Trecho do texto:
Uma década depois, percebe-se que não foi somente este inglês bonachão que encontrou o caminho da favela de Tavares Bastos para construir o seu lar, doce lar. A comunidade também o encontrou. O inglês vivenciando profundamente a sua aldeia propiciou à comunidade da Tavares Bastos se “enxergar” sob um novo foco, mais humanitário. Sem querer, Bob Nadkarni adaptava o conceito de think globally, act locally (pense globalmente, aja localmente) no alto da favela. Hoje, os moradores têm o seu próprio gari para recolher o lixo e as crianças podem desfrutar da atuação de ONGs para aulas de capoeira, futebol, inglês, espanhol e informática.
Uma unidade do Batalhão de Operações Especiais da Polícia Militar, o hoje famoso Bope, funciona desde janeiro de 2000 no alto da Rua Tavares Bastos, bem na entrada da favela, numa demonstração atualizada (e civilizada) do que deve ser uma instituição policial em defesa da sociedade civil. A unidade surgiu após muita insistência do Bob junto a autoridades locais para dar uma destinação melhor ao velho esqueleto de um prédio abandonado. Ali não há o confronto armado diário de policiais versus traficantes nem tiros de metralhadoras para o alto ou corpos estendidos em ruelas, para pavor de todos. Depois da inauguração, não faltou político subindo a Tavares Bastos tentando conquistar a simpatia do gringo bonachão e transformá-lo em um provável cabo eleitoral.

Uma sequência de entradas:
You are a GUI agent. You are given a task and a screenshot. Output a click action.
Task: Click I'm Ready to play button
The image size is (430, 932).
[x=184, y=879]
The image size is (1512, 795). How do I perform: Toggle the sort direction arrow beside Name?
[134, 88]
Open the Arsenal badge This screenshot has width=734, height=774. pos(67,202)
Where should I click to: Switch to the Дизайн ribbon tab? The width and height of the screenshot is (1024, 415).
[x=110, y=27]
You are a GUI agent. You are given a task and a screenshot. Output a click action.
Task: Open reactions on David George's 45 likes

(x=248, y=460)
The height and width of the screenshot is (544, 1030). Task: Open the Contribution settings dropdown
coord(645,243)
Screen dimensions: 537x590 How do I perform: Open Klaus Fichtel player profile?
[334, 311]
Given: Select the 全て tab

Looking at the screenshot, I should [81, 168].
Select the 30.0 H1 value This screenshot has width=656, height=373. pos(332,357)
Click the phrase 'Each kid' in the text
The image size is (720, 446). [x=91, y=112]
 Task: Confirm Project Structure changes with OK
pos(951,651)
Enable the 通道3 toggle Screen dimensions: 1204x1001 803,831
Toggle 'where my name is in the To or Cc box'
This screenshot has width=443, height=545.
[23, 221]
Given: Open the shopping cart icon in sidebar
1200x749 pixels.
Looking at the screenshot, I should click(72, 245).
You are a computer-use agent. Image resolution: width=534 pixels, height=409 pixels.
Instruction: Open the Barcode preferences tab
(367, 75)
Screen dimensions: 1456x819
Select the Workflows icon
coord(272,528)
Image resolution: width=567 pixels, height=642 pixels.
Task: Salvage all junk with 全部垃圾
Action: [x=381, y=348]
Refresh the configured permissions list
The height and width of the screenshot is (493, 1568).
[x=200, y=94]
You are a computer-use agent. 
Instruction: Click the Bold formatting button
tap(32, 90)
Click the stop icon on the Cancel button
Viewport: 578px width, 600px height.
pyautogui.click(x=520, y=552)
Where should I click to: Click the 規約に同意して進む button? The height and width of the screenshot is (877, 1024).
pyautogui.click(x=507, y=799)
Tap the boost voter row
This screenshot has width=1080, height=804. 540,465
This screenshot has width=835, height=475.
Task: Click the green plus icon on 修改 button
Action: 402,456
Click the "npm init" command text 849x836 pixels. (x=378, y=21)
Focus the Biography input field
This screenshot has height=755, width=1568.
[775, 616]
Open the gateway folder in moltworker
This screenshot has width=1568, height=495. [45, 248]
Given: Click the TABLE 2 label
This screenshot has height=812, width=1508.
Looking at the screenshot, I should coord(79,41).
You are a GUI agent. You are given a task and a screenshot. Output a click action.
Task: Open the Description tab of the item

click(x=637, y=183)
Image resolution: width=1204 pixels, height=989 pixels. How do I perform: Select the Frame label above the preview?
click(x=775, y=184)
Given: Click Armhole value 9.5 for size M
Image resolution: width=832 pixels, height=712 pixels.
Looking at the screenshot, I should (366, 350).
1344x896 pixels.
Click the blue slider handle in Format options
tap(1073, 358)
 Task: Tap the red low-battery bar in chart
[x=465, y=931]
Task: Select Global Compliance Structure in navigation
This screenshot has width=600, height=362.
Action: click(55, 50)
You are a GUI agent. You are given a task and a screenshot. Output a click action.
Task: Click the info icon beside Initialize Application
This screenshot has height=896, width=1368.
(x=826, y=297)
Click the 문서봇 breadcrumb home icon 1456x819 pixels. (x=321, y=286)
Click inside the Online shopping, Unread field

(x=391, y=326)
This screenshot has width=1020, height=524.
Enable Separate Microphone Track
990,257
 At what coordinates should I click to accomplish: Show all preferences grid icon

O que fazer:
Escreva a continuação do texto sobre a favela Tavares Bastos, começando logo depois da última frase dele. As entradas não têm nenhuma relação com o texto sobre a favela Tavares Bastos.

Resultado da tarefa:
Hoje a casa de Bob está reformada e ampliada. Algumas daquelas telas enormes do vernissage ainda ocupam paredes inteiras. Ficaram quadros do seu tempo de cinegrafista da BBC, como óleo vermelho e preto onde exorciza o terror da Guerra do Líbano; o retrato da ex-mulher, Stela; a pintura de um garoto, Leonardo Santiago, ex-morador da comunidade, que Bob ajudou a lançar no futebol em 1990 e que atualmente joga no Ájax, da Holanda e last, but not least, o retrato do seu pai. “Um pastor anglicano que tentou me impedir de ser tudo aquilo que sou hoje”, comenta, sorvendo um gole de café bem quente.
O inglês expatriado, como é chamado por alguns hóspedes, já realizou mais de 400 documentários no Brasil. Ele se destacou quando recebeu o prêmio de melhor produtor pelo documentário Cubatão – O Vale da Morte, realizado para a Ecovision, em 1987. O escritório central da British American Enterprises Studios (Base), sua produtora independente, mantém-se em conexão com produtores europeus, norte-americanos, sul-africanos, australianos ou brasileiros.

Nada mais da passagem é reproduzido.